BEAS-2B cells were treated with wild-type PDZ or mutant PDZ peptide for 24 h and then incubated with LPS for 2 h, after which RNA sequencing analysis was performed. (a) The heat map shows the general regulation pattern of about 51 inflammation-related genes that are differentially expressed when WT PDZ and mut PDZ are treated with LPS, an inflammatory substance. All samples are RED = upregulated and BLUE = downregulated relative to the gene average. Each row represents a gene, and the columns represent the values of the control group treated only with LPS and the WT PDZ and mut PDZ groups with LPS. This was used by converting each log value into a fold change value. All genes were adjusted to have the same mean and standard deviation, the unit of change is the standard deviation from the mean, and the color value range of each row is the same. (b) Significant genes were selected using Gene category chat (Fold change value of 2.00 and normalized data (log2) value of 4.00). The above pie chart shows the distribution of four gene categories when comparing LPS versus control, WT PDZ+LPS/LPS, and mut PDZ+LPS/LPS. The bar graph below shows RED=upregulated, GREEN=downregulated for each gene category, and shows the number of upregulated and downregulated genes in each gene category. (c) The protein-protein interaction network constructed by the STRING database differentially displays commonly occurring genes by comparing WT PDZ+LPS/LPS, mut PDZ+LPS/LPS, and LPS. These nodes represent proteins associated with inflammation, and these connecting lines denote interactions between two proteins. Different line thicknesses indicate types of evidence used in predicting the associations.

Reviewer #2:

(1) In this paper, the authors demonstrated the anti-inflammatory effect of PDZ peptide by inhibition of NF-kB signaling. Are there any results on the PDZ peptide-binding proteins (directly or indirectly) that can regulate LPS-induced inflammatory signaling pathway? Elucidation of the PDZ peptide-its binding partner protein and regulatory mechanisms will strengthen the author's hypothesis about the anti-inflammatory effects of PDZ peptide.

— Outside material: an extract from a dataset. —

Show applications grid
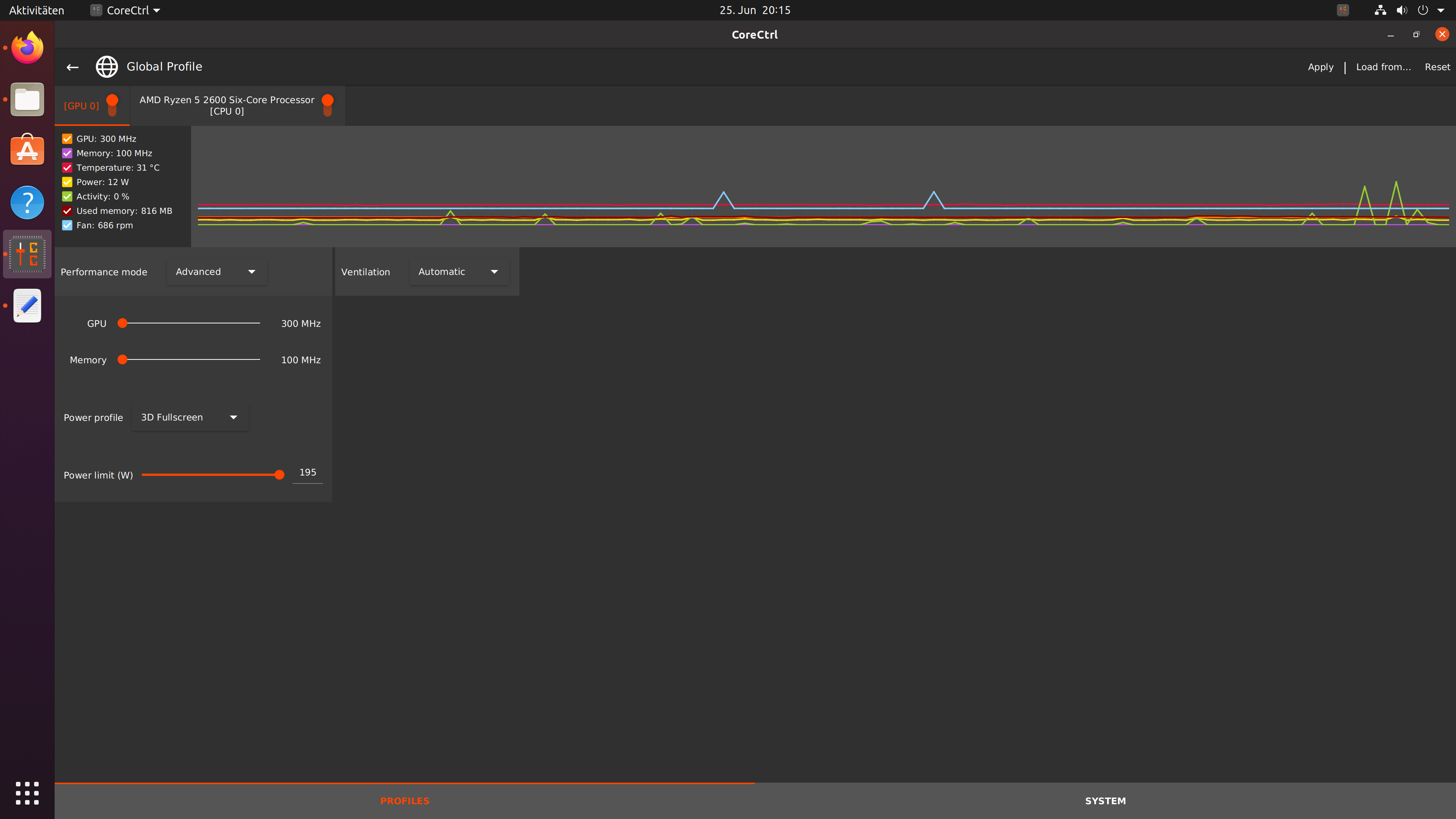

As mentioned in the Discussion section, we believe it is crucial to identify proteins that directly interact with PDZ and regulate it. This direct interaction can modulate intracellular signaling pathways, so we plan to express GST-PDZ and induce binding with cellular lysates, then characterize it using the LC-Mass/Mass method. We intend to further research these findings and submit them for publication.

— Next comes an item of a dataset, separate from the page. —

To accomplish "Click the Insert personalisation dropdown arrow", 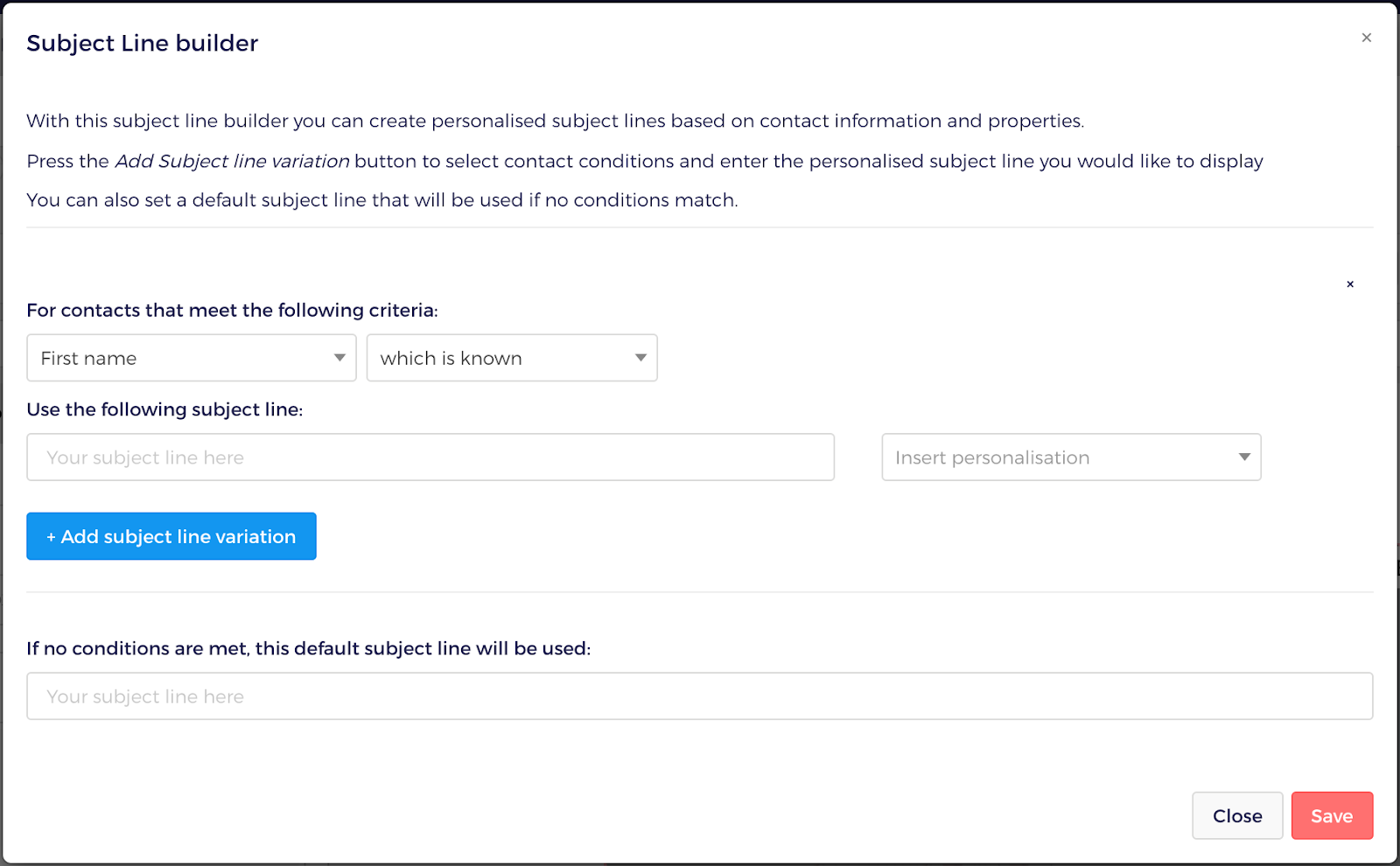I will pos(1244,457).
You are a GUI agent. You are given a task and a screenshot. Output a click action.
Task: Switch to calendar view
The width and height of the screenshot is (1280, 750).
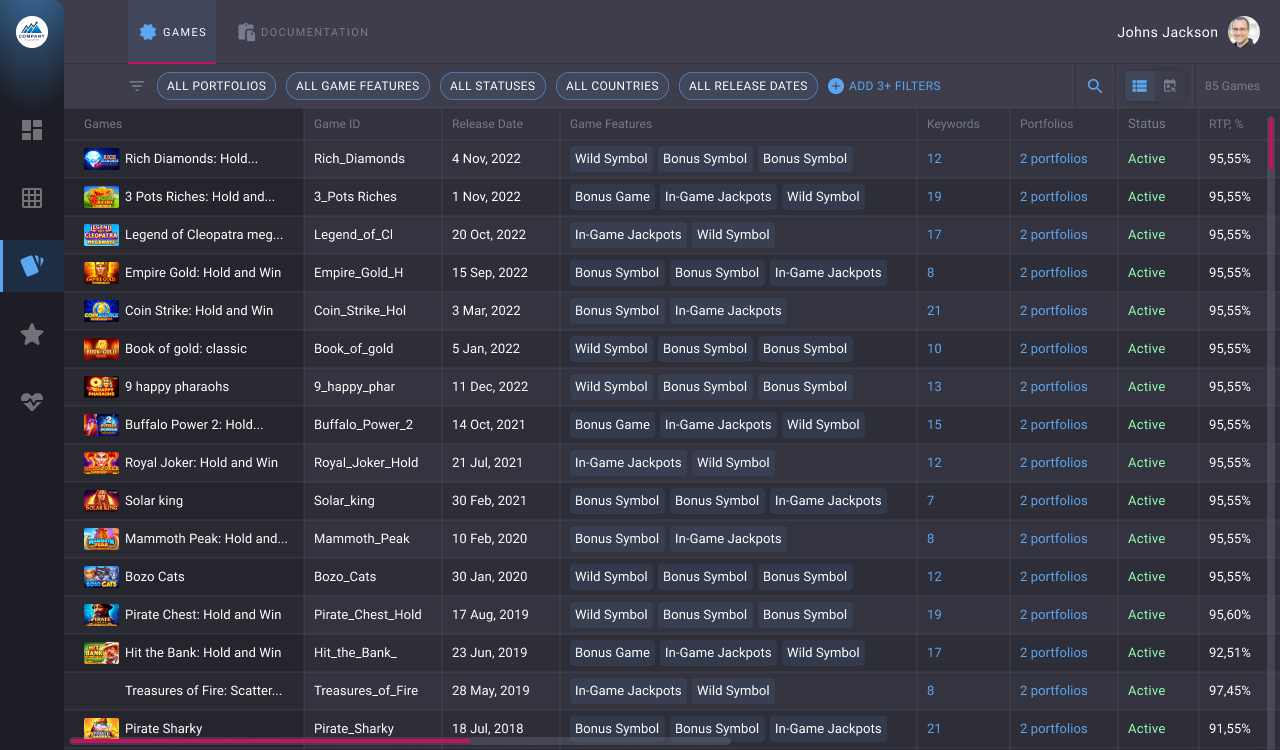tap(1170, 86)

(2) The authors presented interesting insights into the therapeutic role of the PDZ motif peptide of ZO-1. PDZ domains are protein-protein interaction modules found in a variety of species. It has been thought that many cellular and biological functions, especially those involving signal transduction complexes, are affected by PDZ-mediated interactions. What is the rationale for selecting the core sequence that regulates inflammation among the PDZ motifs of ZO-1 shown in Figure 1A?

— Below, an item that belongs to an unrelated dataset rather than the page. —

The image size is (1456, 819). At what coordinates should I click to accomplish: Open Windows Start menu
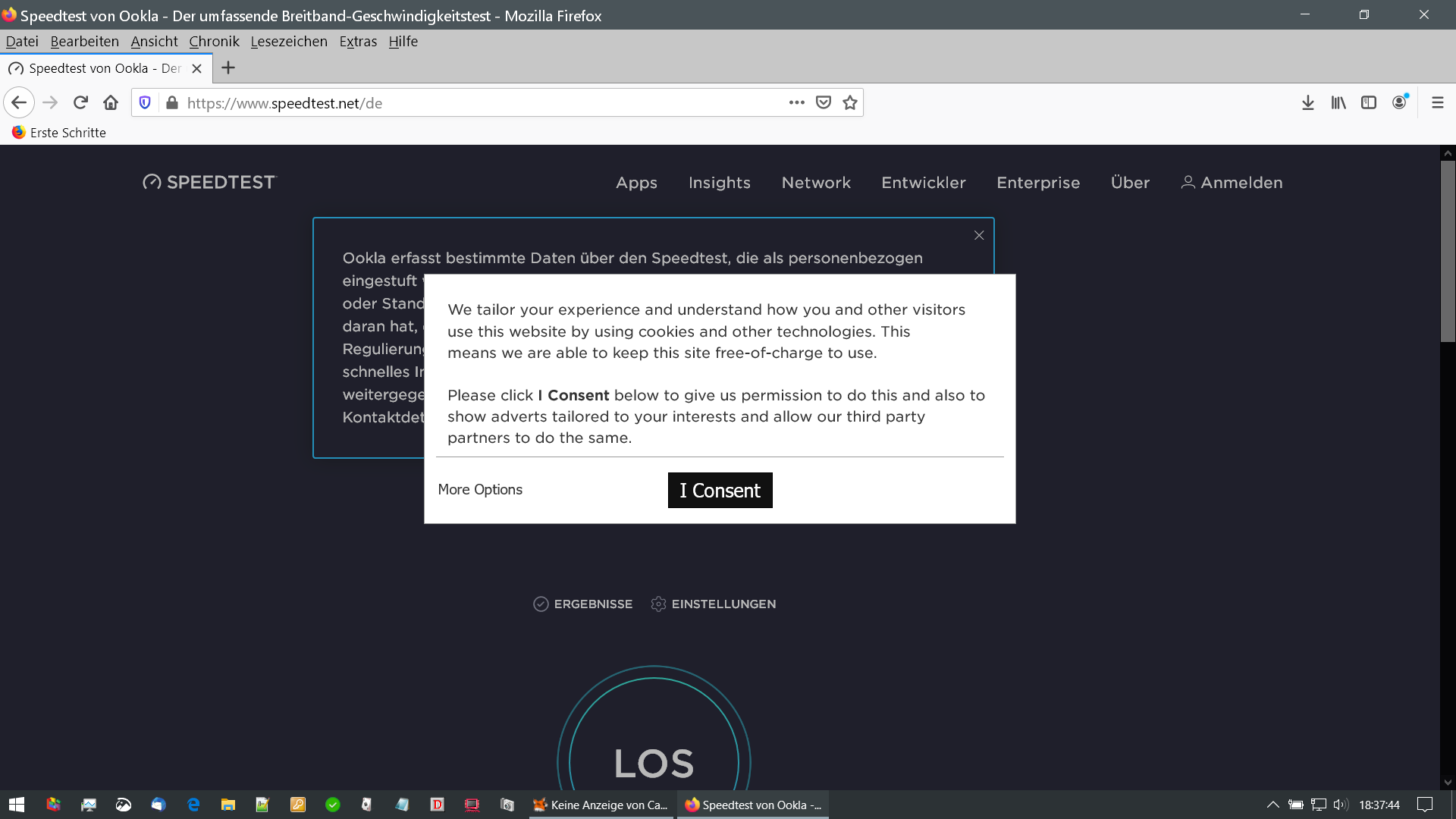pos(17,805)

The rationale for selecting the core sequence that regulates inflammation among the PDZ motifs of ZO-1, as shown in Figure 1A, is grounded in the specific roles these motifs play in signal transduction pathways that are crucial for inflammatory processes. PDZ domains are recognized for their ability to function as scaffolding proteins that organize signal transduction complexes, crucial for modulating cellular and biological functions. The chosen core sequence is particularly important because it is conserved across ZO-1, ZO-2, and ZO-3, indicating a fundamental role in maintaining cellular integrity and signaling pathways. This conservation suggests that the sequence’s involvement in inflammatory regulation is not only significant in ZO-1 but also reflects a broader biological function across the ZO family.

(3) In Figure 3, the authors showed the representative images of IHC, please add the quantification analysis of Iba1 expression and PAS-positive cells using Image J or other software. To help understand the figure, an indication is needed to distinguish specifically stained cells (for example, a dotted line or an arrow).

We added the semi-quantitative results into Figs. 3d,e,f.

Result section: The specific physiological mechanism by which WT PDZ peptide decreases LPS-induced systemic inflammation in mice and the signal molecules involved remain unclear. These were confirmed by a semi-quantitative analysis of Iba-1 immunoreactivity and PAS staining in liver, kidney, and lung,respectively (Figures 4d, e, and f). To examine whether WT PDZ peptide can alter LPS-induced tissue damage in the kidney, cell toxicity assay was performed (Figure 3g). LPS induced cell damage in the kidney, however, WT PDZ peptide could significantly alleviate the toxicity, but mut PDZ peptide could not. Because cytotoxicity caused by LPS is frequently due to ROS production in the kidney (Su et al., 2023; Qiongyue et al., 2022), ROS production in the mitochondria was investigated in renal mitochondria cells harvested from kidney tissue (Figure 3h)......

Figure legend section: Indicated scale bars were 20 μm. (d,e,f) Semi-quantitative analysis of each are positive for Iba-1 in liver and kidney, and positive cells of PAS in lung, respectively. (g) After the kidneys were harvested, tissue lysates were used for MTT assay. (h) After.....

(4) In Figure 6G, H, the authors confirmed the change in expression of the M2 markers by PDZ peptide using the mouse monocyte cell line Raw264.7. It would be good to add an experiment on changes in M1 and M2 markers caused by PDZ peptides in human monocyte cells (for example, THP-1).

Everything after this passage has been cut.